Under the hood, scipy's method='cg' and method='bfgs' solvers do not use a fixed step size or momentum to determine the step size, but instead solve a line search problem. The line search problem is to identify a step size that satisfies a sufficient decrease condition and a curvature condition - see Wolfe conditions [1]. Scipy's default line search method -- used for cg and bfgs -- is a python port [2] of the dcsrch routine from MINPACK2. A good reference covering line search methods & BFGS is Nocedal & Wright's 2006 book Numerical Optimization.
[1] https://en.wikipedia.org/wiki/Wolfe_conditions [2] https://github.com/scipy/scipy/blob/main/scipy/optimize/_dcs...
On another hand, if the objective function is very multimodal with many "red herring" local minima, perhaps an optimiser that is very good at finding the local minima might do worse in practice at globally optimising than an optimiser that sometimes "barrels" out of the basin of a local minima and accidentally falls into a neighbouring basin around a lower minima.
I ran a few numerical experiments using scipy's "rosen" test function [1] as the objective, in D=10,000 dimensions. This function has a unique global minimum of 0 which is attained at x* = 1_D. I set the initial guess as x0 := x* + eps_i, where for each element i=1,...d, eps_i is noise sampled from N(0, 0.05)
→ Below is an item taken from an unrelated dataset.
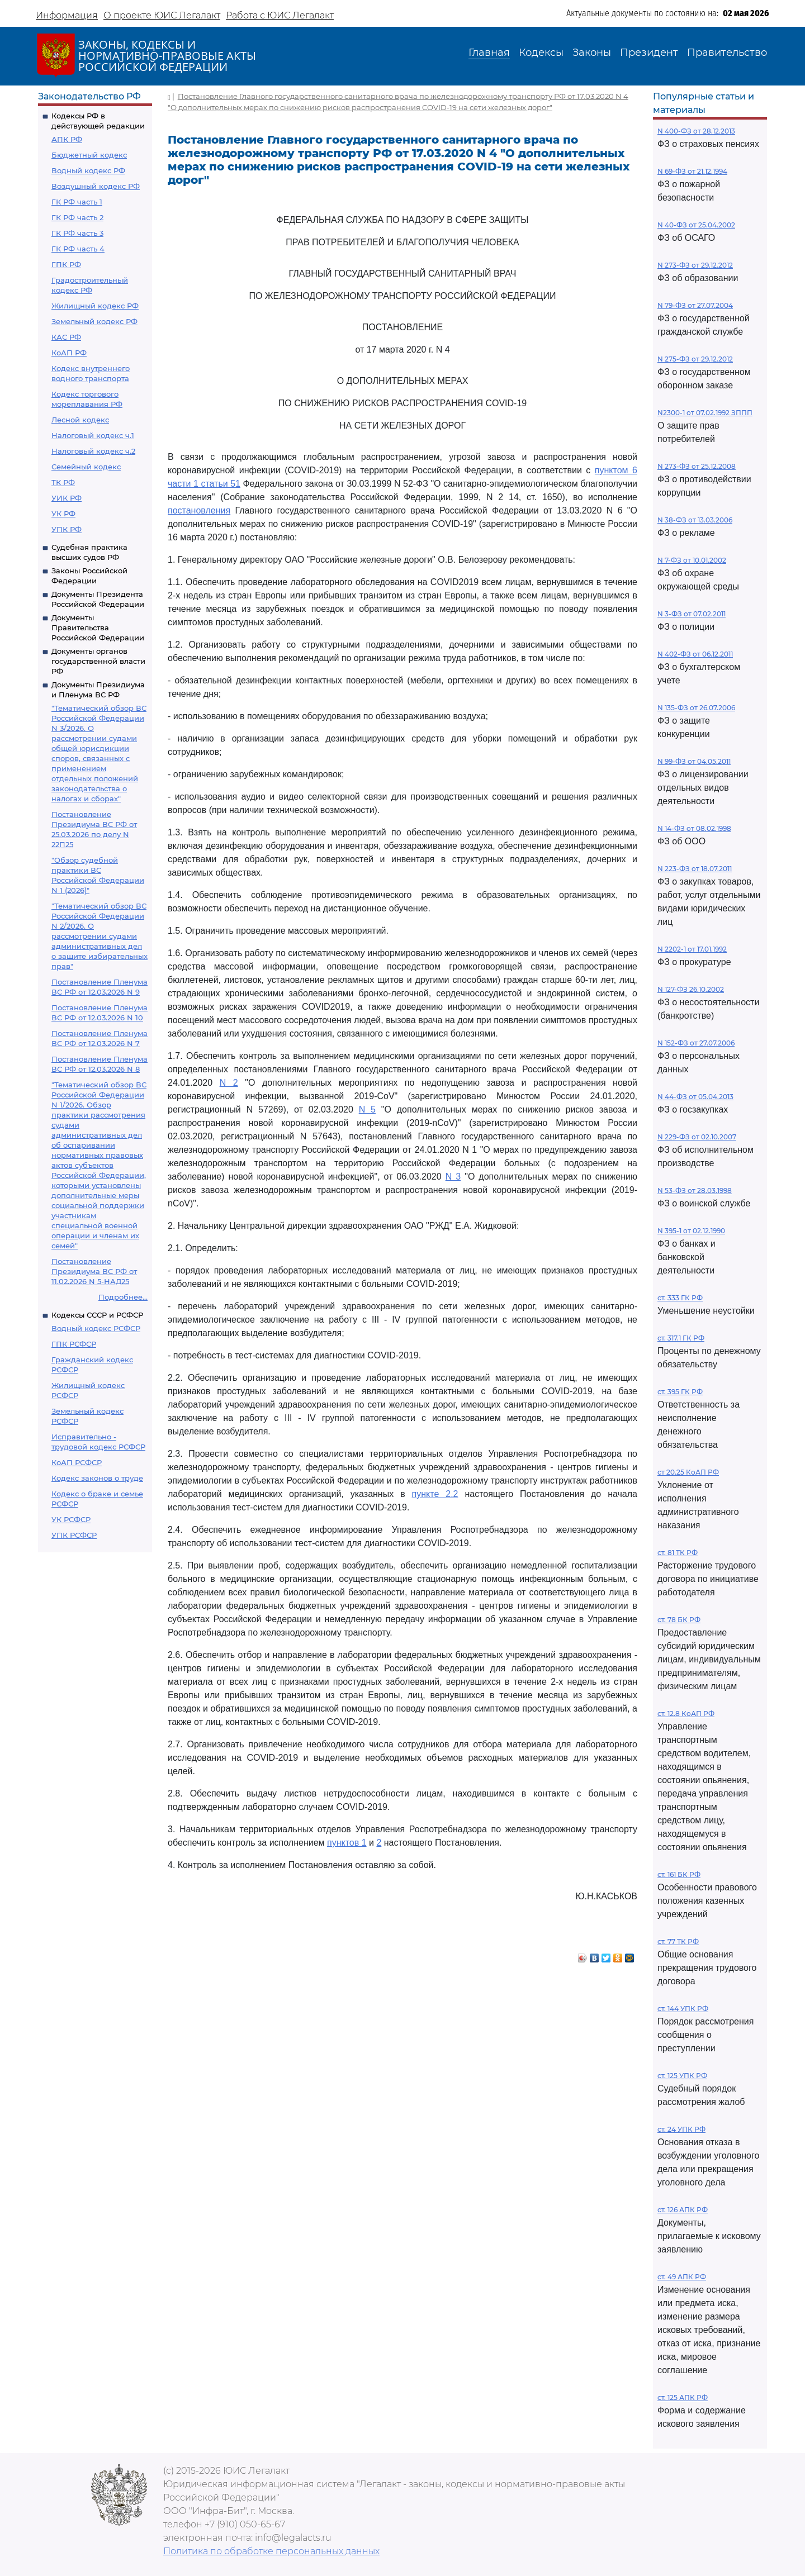 The width and height of the screenshot is (805, 2576). What do you see at coordinates (694, 761) in the screenshot?
I see `N 99-ФЗ от 04.05.2011` at bounding box center [694, 761].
Repeating this over 100 trial problems, using the same initial guess x0 across each method during each trial, the average number of gradient evaluations required for convergence was
'cg': 248
'l-bfgs-b': 40
'm-001-99': 3337
All methods converged in 100 / 100 trials.m-001-99 is gradient descent with momentum using alpha=0.001 and beta=0.99 . Setting alpha=0.002 or higher causes momentum to fail to converge. The other two methods are scipy's cg & l-bfgs-b methods using default parameters (again, under the hood these two methods rely on a port of MINPACK2's dcsrch to determine the step size along the descent direction during each iteration, they're not using momentum updates or a fixed step size). I used l-bfgs-b instead of bfgs to avoid maintaining the dense D*D matrix for the approx inverse Hessian.
One point in momentum's favour was robustness to higher noise levels used to generate the initial guess -- if the noise level used to define the initial guess x0 is increased to N(0, 1) then I see the cg & l-bfgs-b methods fail to converge in around 20% of trial problems, while momentum fails a lower fraction of the time provided the fixed step size is set small enough, but still requires a very large number of gradient evaluations to converge.
[1] https://docs.scipy.org/doc/scipy/reference/generated/scipy.o...
Why Momentum Works - https://news.ycombinator.com/item?id=14034426 - April 2017 (95 comments)
Gwern is correct in his prior quote of how long these articles took. I think 50-200 hours is a pretty good range.
I expect AI assistants could help quite a bit with implementing the interactive diagrams, which was a significant fraction of this time. This is especially true for authors without a background in web development.
However, a huge amount of the editorial time went into other things. This article was a best case scenario for an article not written by the editors themselves. Gabriel is phenomenal and was a delight to work with. The editors didn't write any code for this article that I remember. But we still spent many tens of hours giving feedback on the text and diagrams. You can see some of this in github - e.g. https://github.com/distillpub/post--momentum/issues?q=is%3Ai...
More broadly, we struggled a lot with procedural issues. (We wrote a bit about this here: https://distill.pub/2021/distill-hiatus/ ) In retrospect, I deeply regret trying to run Distill with the expectations of a scientific journal, rather than the freedom of a blog, or wish I'd pushed back more on process. Not only did it occupy enormous amounts of time and energy, but it was just very de-energizing. I wanted to spend my time writing great articles and helping people great articles.
(I was recently reading Thompson & Klein's Abundance, and kept thinking back to my experiences with Distill.)